Sit-in di operai, sindaci e associazioni

16 Febbraio 2020

Domani manifestazione davanti alla sede di Confindustria nell’ora in cui l’azienda deve riferire sulla chiusura dell’attività

LANCIANO. Il cuore della Faist scende di nuovo in piazza. Non si arrendono le lavoratrici (9 su 16 in tutto) e i lavoratori dell’azienda che produce sensori per le turbine di auto e veicoli commerciali che si sono ritrovati all'improvviso senza macchinari con cui lavorare, prima ancora di restare senza lavoro. Dipendenti, sindacato Fim-Cisl, associazioni, rappresentanti politici, sindaci del comprensorio frentano e della Val di Sangro, musicisti, si ritrovano domani davanti alla sede di Confindustria di Mozzagrogna. L’incontro, alle 17, era stato pianificato nei giorni scorsi con l’azienda, prima ancora che si verificasse il trasferimento dei macchinari nelle notti del 3 e del 6 febbraio.

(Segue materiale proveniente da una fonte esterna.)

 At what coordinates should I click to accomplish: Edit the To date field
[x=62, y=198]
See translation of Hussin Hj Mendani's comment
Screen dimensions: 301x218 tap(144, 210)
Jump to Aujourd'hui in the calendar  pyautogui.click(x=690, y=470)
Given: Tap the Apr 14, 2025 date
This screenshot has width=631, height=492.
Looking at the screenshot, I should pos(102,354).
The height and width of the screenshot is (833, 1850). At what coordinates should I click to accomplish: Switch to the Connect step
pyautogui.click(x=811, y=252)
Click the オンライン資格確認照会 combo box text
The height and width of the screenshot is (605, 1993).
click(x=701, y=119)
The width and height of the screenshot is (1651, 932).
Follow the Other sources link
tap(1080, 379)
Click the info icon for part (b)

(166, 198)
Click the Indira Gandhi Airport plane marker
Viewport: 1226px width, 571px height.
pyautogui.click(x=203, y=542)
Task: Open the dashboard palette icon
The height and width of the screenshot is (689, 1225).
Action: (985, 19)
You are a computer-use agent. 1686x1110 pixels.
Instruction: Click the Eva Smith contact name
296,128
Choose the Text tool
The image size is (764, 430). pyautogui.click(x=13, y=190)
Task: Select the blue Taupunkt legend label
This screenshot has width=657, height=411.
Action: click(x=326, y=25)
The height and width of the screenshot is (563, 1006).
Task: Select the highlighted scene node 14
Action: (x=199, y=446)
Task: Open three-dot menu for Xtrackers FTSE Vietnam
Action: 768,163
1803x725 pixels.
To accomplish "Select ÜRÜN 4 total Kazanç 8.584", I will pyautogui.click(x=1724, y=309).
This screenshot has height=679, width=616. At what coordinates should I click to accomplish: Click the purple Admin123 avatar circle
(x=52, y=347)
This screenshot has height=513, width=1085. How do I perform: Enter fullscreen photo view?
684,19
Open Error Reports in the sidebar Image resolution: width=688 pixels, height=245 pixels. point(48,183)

Il tavolo si terrà alla presenza dei vertici della Faist, dei rappresentanti territoriali della Fim-Cisl e della Rsa Fim della Faist, Manuela Ricci.
Fuori dai cancelli ci sarà invece tutto il mondo Faist, a partire dagli ormai ex dipendenti, fino a tutti quelli che in questi giorni hanno voluto manifestare loro solidarietà e vicinanza. Il sindaco di Lanciano, Mario Pupillo, si è fatto promotore di un documento che è già stato firmato da diversi colleghi dei campanili del comprensorio frentano. Una delegazione del Comune di Lanciano sarà presente assieme ai lavoratori. Nel documento si esprime la «forte solidarietà dei territori e delle comunità ai lavoratori licenziati e forte dissenso sulle modalità con cui l’azienda ha proceduto allo smantellamento dello stabilimento».
E sono già diversi i sindaci che hanno firmato l’appello alle istituzioni regionali e nazionali per «ripristinare le condizioni di dialogo e confronto sindacale previste dalla legge». «Il comportamento complessivo della multinazionale», scrive il sindaco e presidente della Provincia di Chieti, Pupillo, «ad avviso dei lavoratori non rispecchia in alcun modo il codice di condotta e il rispetto delle regole. Le modalità di chiusura dello stabilimento Faist creano un precedente grave e sono forti le preoccupazioni rispetto al quadro che si è venuto a creare. È grave», prosegue il documento a firma dei sindaci, «che l’asportazione dei macchinari sia stata avviata di notte, alla presenza di pochi lavoratori inermi, armati di striscioni raffiguranti cuori davanti lo stabilimento. Perdere un lavoro è un dramma, perderlo in questo modo repentino e improvviso è alienante e ha messo a nudo il senso di impotenza, tangibile non solo nei lavoratori spogliati del bene del lavoro, ma in tutta la comunità, territorio e forze politiche».
Sono state diverse le manifestazioni di solidarietà ai lavoratori Faist, tra cui il Lanciano calcio, il gruppo Walkzone, la società di calcio Di Santo Dionisio di Bomba, il Comune di Bomba e attività commerciali della Val di Sangro.